Congress has already spent around $16 billion on this year's census, but that constitutionally mandated task may need redoing.
The national head count was disrupted by the coronavirus pandemic, a devastating series of hurricanes and wildfires, and legally challenging orders by the Trump administration -- but a redo may prove even more daunting, reported NPR.
"I think a redo of the census would be the most drastic option that Congress and the new administration would consider down the road," said Terri Ann Lowenthal, a former staff director of the House oversight subcommittee for the census. "There's a reason it takes 10 years to plan for a decennial census. A redo may not have to take 10 years if the Census Bureau were to use the same design, but it would still have to research and test a number of other elements."
The Constitution requires a census to produce population totals every 10 years that are used to redistribute seats in the House of Representatives among the states, and a federal law allows for a mid-decade census -- 2025 would be the next opportunity -- although those results are not used for reapportionment.
President-elect Joe Biden could call for a new census count, although he would have limited authority to do so, and Lowenthal and other census experts prefer setting up a panel of authorities to review the 2020 count's quality.

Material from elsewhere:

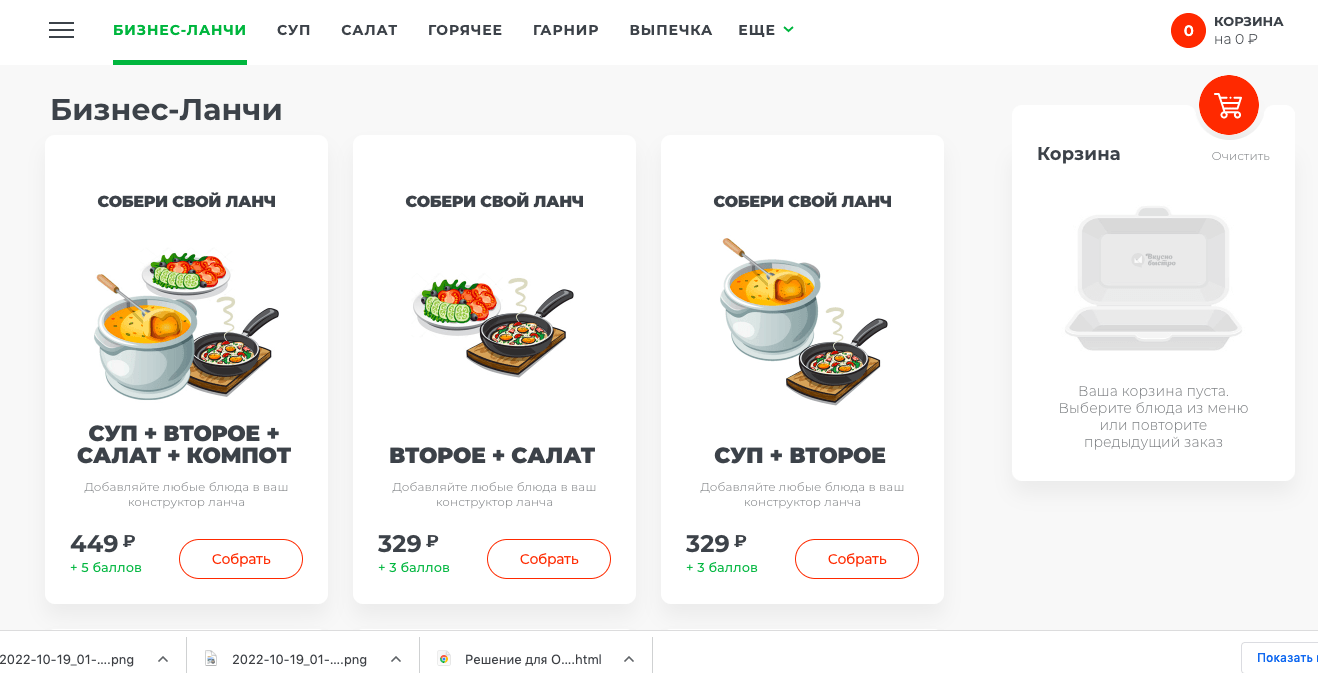Expand the Еще dropdown menu
Image resolution: width=1318 pixels, height=673 pixels.
pos(766,30)
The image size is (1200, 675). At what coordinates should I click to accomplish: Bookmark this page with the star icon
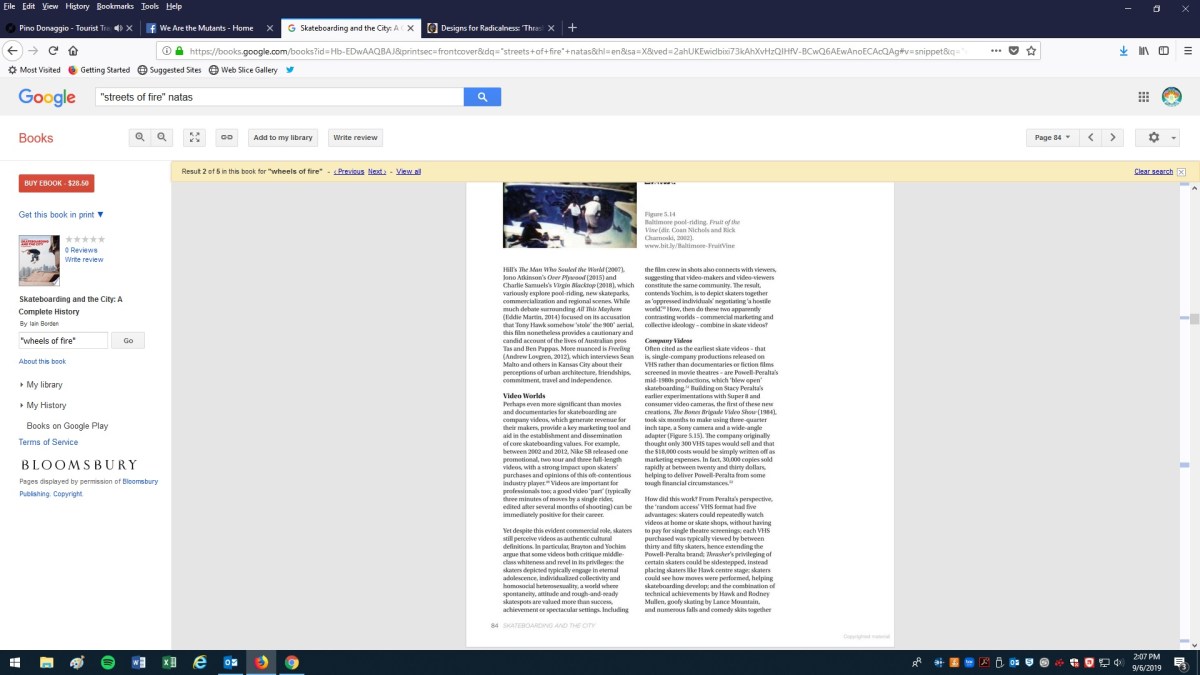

The Census Bureau has been asking for four-month extensions since April, although Congress hasn't authorized any yet, but bureau's deputy director and chief operating officer Ron Jarmin said last week officials hadn't found any evidence that the count was faulty.
However, some preliminary findings suggest the population counts are off in college towns, and some of the data about race and ethnicity may also be inaccurate.
The bureau is currently fighting a federal lawsuit led by the National Urban League that census standards were weakened under pressure from the Trump administration to finish the count early, which some advocates say is reason enough for Biden to call for a do-over.
"They've been gagged," said Jeri Green, who was a senior adviser at the bureau and has been advising the National Urban League. "They've been silenced and even arms twisted to a degree, and they're tired. They want the Census Bureau that they know and love to be a transparent agency that has the interest of the American people at heart."